In some British empire units a dearth of local officers and (especially) NCOs necessitated the use of British and Polish officers and partly explains why in Heroes and Leaders mod some African, Indian and other native colonial squads only have a "4" range factor in PTO, despite these being volunteer units. As such the Indian army became the largest volunteer army in history some 2.5 million strong, and without the Indian Jawan the final victory in Burma against Japan would have been impossible. The poor "4" range factor of some African units can be ascribed to a general lack of empathy by some of their (white) officers and NCOs for their religion and customs, and a demonstrable lack of faith in their men's abilities, stemming in part from the total unpreparedness for modern mobile warfare and the widespread fatalism shown by these troops.
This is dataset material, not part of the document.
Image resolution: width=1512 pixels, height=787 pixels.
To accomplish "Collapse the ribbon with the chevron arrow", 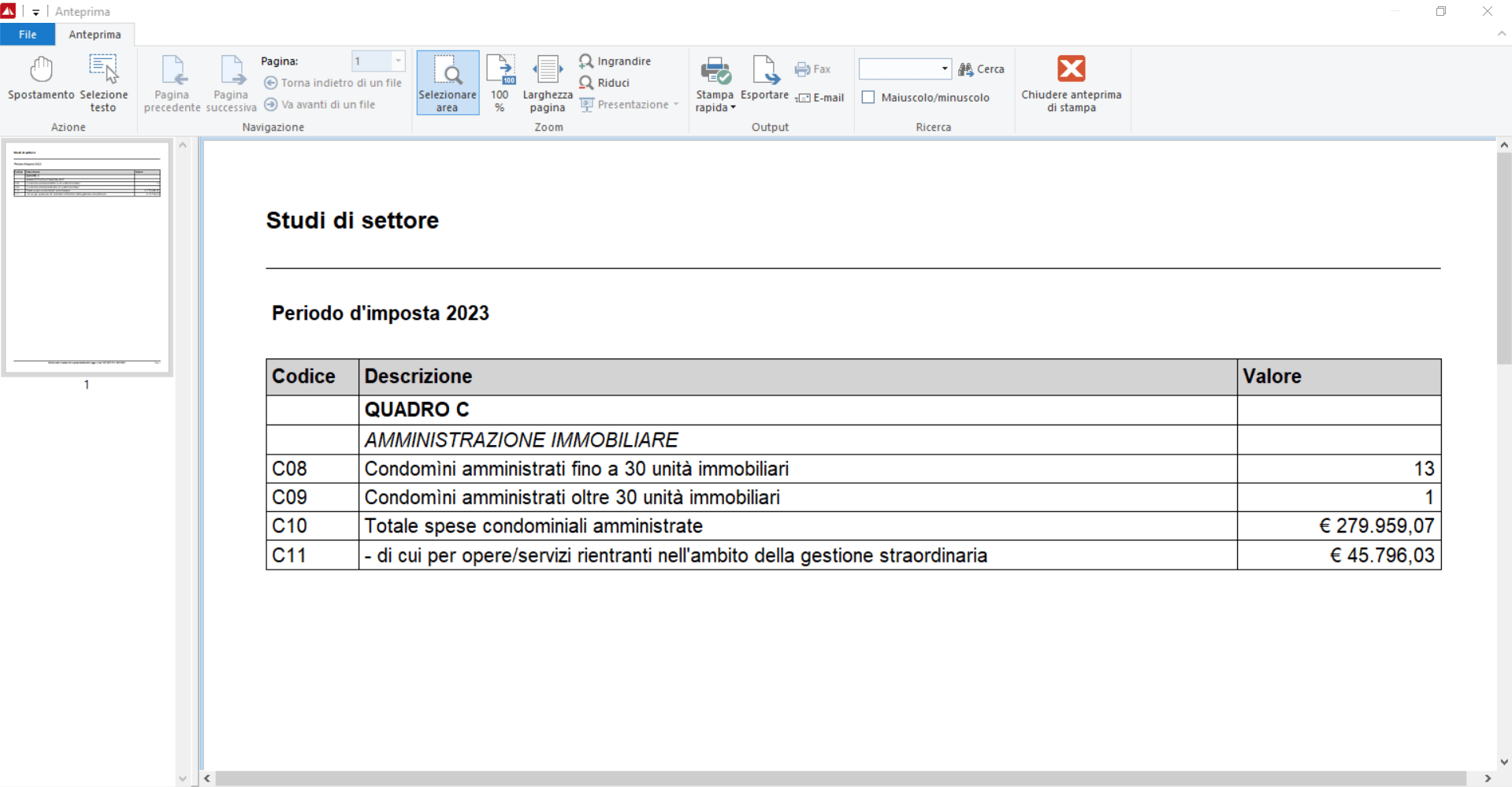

The stalwart Gurkhas are a mix of elite and first-line squads, although even green Gurkha troops usually fought well. Such troops fought on daring commando-style raids proved to be ferocious in close combat. When deployed as raiding forces, they went into close combat bareheaded and barefooted with machete, rifle and bayonet-they deserve "stealth" advantages.
The routine use of languages such as Welsh, Hausa (used by African troops) Urdu, Hindustani or Gurkhali or even English laced with Arabic in British radio communications robbed the Germans and Japanese in particular of very valuable intelligence previously gleaned from poor British radio security.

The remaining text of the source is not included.